Hay que buscar nuevos ingresos, pero también hay que actuar rápido en ajustar el gasto, para lo cual va a requerirse un acuerdo nacional a fin de recuperar el crecimiento. El sector productivo no está invirtiendo y el desempleo y la informalidad van en aumento.

Contraste. Pese a este panorama tan complejo, los empleados públicos, cuyos salarios superan en cerca de un 50% a los empleados del sector privado, siguen demandando más beneficios.

Las elevadas cesantías, las incapacidades, las anualidades y las decenas de pluses asfixian el presupuesto nacional. Los empleados públicos se incapacitan hasta cinco veces más que quienes laboran en el sector privado.

A pesar de que pasamos de invertir en educación un 2,8% del PIB en 1994 al 5,9% en el 2014, el 75% de ese dinero se dedicó a aumentar la planilla y solo el 25% a mejorar infraestructura.

Hoy destinamos cerca de ¢1,7 millones anuales a cada estudiante en la educación pública y, sin embargo, tenemos más administrativos que docentes.

Pensiones. El gasto en los regímenes de pensiones con cargo al presupuesto significa el 2,5% del PIB y se prevé que será insostenible financieramente de no lograrse cambios relevantes.

Los regímenes especiales sostienen a 60.000 pensionados cuyos beneficios exceden sustancialmente a los del régimen de Invalidez, Vejez y Muerte (IVM) de la CCSS.

La pensión promedio de los primeros es de 3 a 6 veces más alta que la de los segundos: un 90% del salario promedio versus un 46%.

En el Poder Judicial se promedian los últimos 24 salarios, mientras que el IVM está basado en los últimos 240 salarios.

Las pensiones de privilegio más altas llegan a ¢16 millones mensuales, en contraste con el ¢1,5 millones como máximo que recibirá un jubilado por el IVM.

Las pensiones de lujo, cuyos derechos datan de antes de 1992, mantienen el beneficio al salario total del último puesto.
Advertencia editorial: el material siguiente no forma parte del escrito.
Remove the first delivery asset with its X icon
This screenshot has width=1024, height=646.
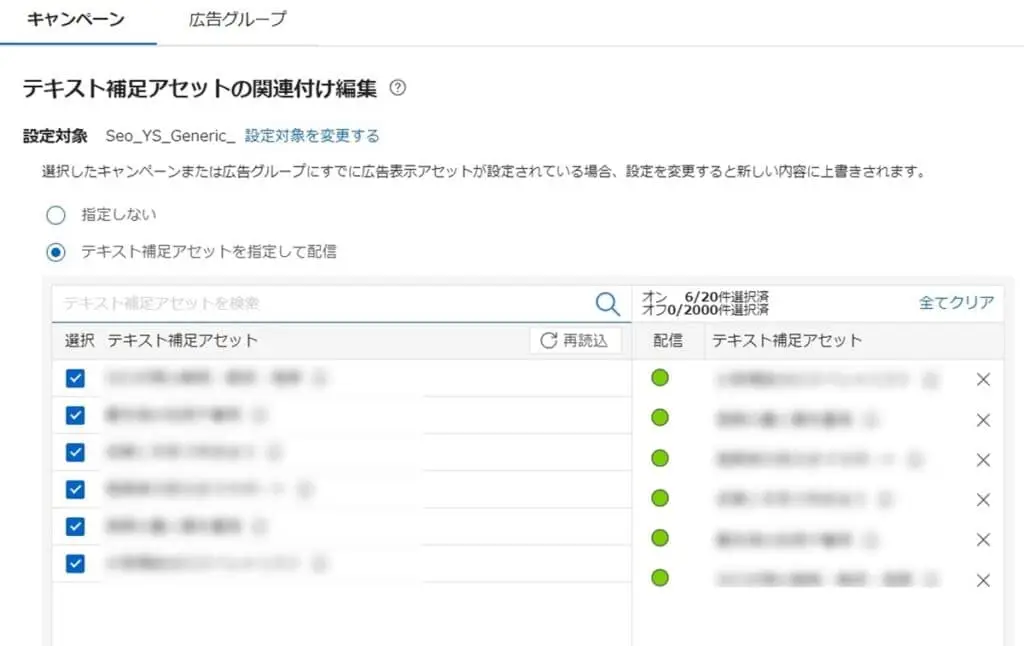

Esto significa todos los pluses más ajustes salariales. Los que se pensionaron después de 1992 tienen una pensión indexada al costo de vida. El 3% de los 60.000 jubilados consumen el 15% de los gastos totales. En el 2013 se ejecutaron ¢655.000 millones para los regímenes especiales y los ingresos fueron de apenas ¢56.000 millones.

Sector público. El problema fiscal y de gasto público es complejo, pero si el país consiguiera comprometer a todos por igual a apegarse a un programa de austeridad, transparencia y modernización el resultado sería la estabilidad y el crecimiento.

Para concretar una reforma fiscal, es necesaria la confianza de los costarricenses en el manejo de los recursos públicos. Es insostenible seguir creando nuevos programas sin tener ingresos.

El argumento de la independencia de poderes y la autonomía institucional en materia financiera es inviable en una época en que no se ha logrado ordenar el sector público.

El Estado es unitario y el Poder Ejecutivo debe ser el responsable de coordinar y ordenar la gestión. Solo así se combinarán armonía y eficiencia.